The specialist told the Gilkersons the fetal hydrops could be treated if they could discover the cause and the baby's best chance to live was to keep him in utero as long as possible.
Shannon Gilkerson went into labor at 28 weeks and was taken by ambulance to the hospital where she had an emergency C-Section.
The baby, Cash William Gilkerson, lived for eight hours, while doctors were working to save his life.
"They came up and said that we had to come down and say our goodbyes," Shannon Gilkerson said. "By the time we got down there, he had already passed away."
Shannon Gilkerson said she never even got to hold Cash.
"Leaving the hospital was probably the worst moment in the world," Shannon Gilkerson said, "... leaving without a baby."
Shannon Gilkerson's doctors told the couple it was safe to try for another baby. Shannon Gilkerson found out she was pregnant again in August of 2012. Once again, everything seemed normal until the mid-pregnancy ultrasound. The ultrasound technician assured the Gilkersons there was no sign of fetal hydrops or placental previa.
Shannon Gilkerson said she was more concerned with finding out the baby's gender, until the doctor came in the room and said he had bad news.
"I looked at him in shock," Shannon Gilkerson said. "I thought he was joking."
The doctor told the Gilkersons their baby had polycystic kidneys. This meant her kidneys were not functioning properly, so she did not have enough fluid in her body to properly develop her lungs.

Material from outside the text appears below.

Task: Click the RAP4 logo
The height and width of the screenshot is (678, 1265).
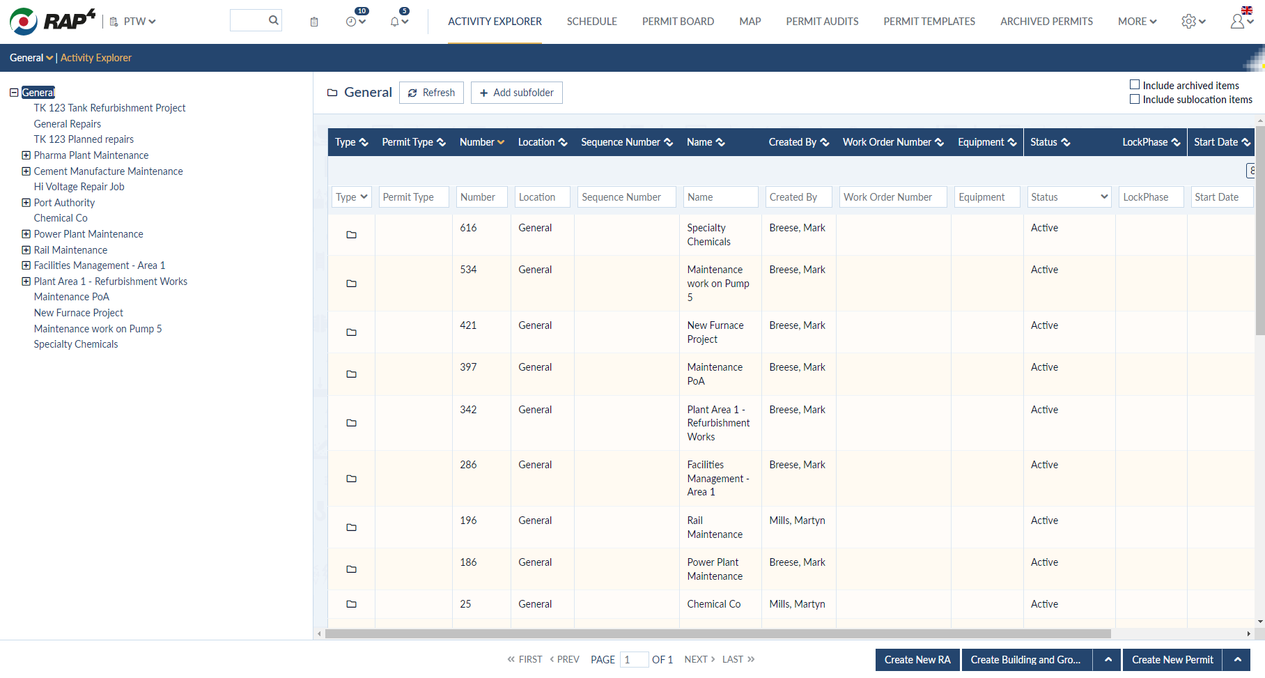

The Gilkersons learned their unborn child, a girl they named Hadley Ray, had Autosomal Recessive Polycystic Kidney Disease (ARPKD), a genetic disorder linked to a mutated gene that results in non-functioning kidneys with micro cysts all over them. She also had a zero percent chance of survival.
Shannon Gilkerson said ARPKD can, on rare occasions, cause fetal hydrops and while she has no way of knowing for sure, she thinks the disease may have played a role in Cash's death.

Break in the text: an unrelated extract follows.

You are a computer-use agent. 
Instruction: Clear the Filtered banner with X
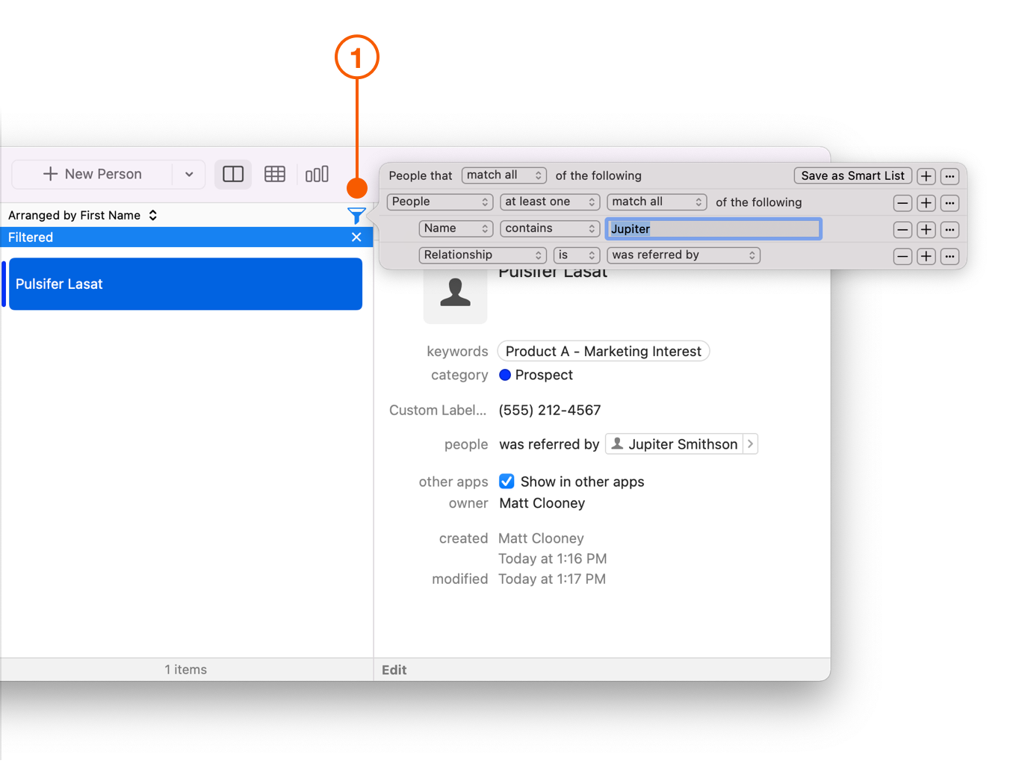click(x=356, y=237)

Shannon Gilkerson said ARPKD caused Hadley's kidneys to become so enlarged by the time she was born that they took up her whole abdomen, leaving little room for other organs.
Hadley was born at 24 weeks on Jan. 10 and weighed one pound and four ounces. She lived for four hours.
"For me, it was a more peaceful situation," Shannon Gilkerson said. "I was able to hold her the whole time...everything I wish I could've done with Cash, I was able to do with Hadley."
She said one of the things she was able to do with Hadley was allow Avery to meet her new sibling.
"Her meeting Hadley was amazing," Shannon Gilkerson said. "Her happiness during that time made it just seem not so bad."
Hadley and Cash are buried in the Gilkersons' plot in St. Anne's Cemetery in Somerset.
Shannon Gilkerson said people don't realize that, while the Gilkersons didn't get to take their babies home from the hospital, they did still have to deal with the aftermath of having a child, including hospital bills and, in their case, funeral expenses.
Several of the Gilkersons' friends have come together to plan a benefit for the family, to help them with their bills.
Ashley Jansen, one of those coordinating the benefit, said she has known the Gilkersons for years.
"They're just extremely deserving of this," Jansen said. "They're completely humbled by it."
The benefit, which will include a chili feed, wine raffle and meat raffle, is scheduled for 1 p.m. Saturday, Feb. 23, at Champs Sports Bar and Grill in New Richmond.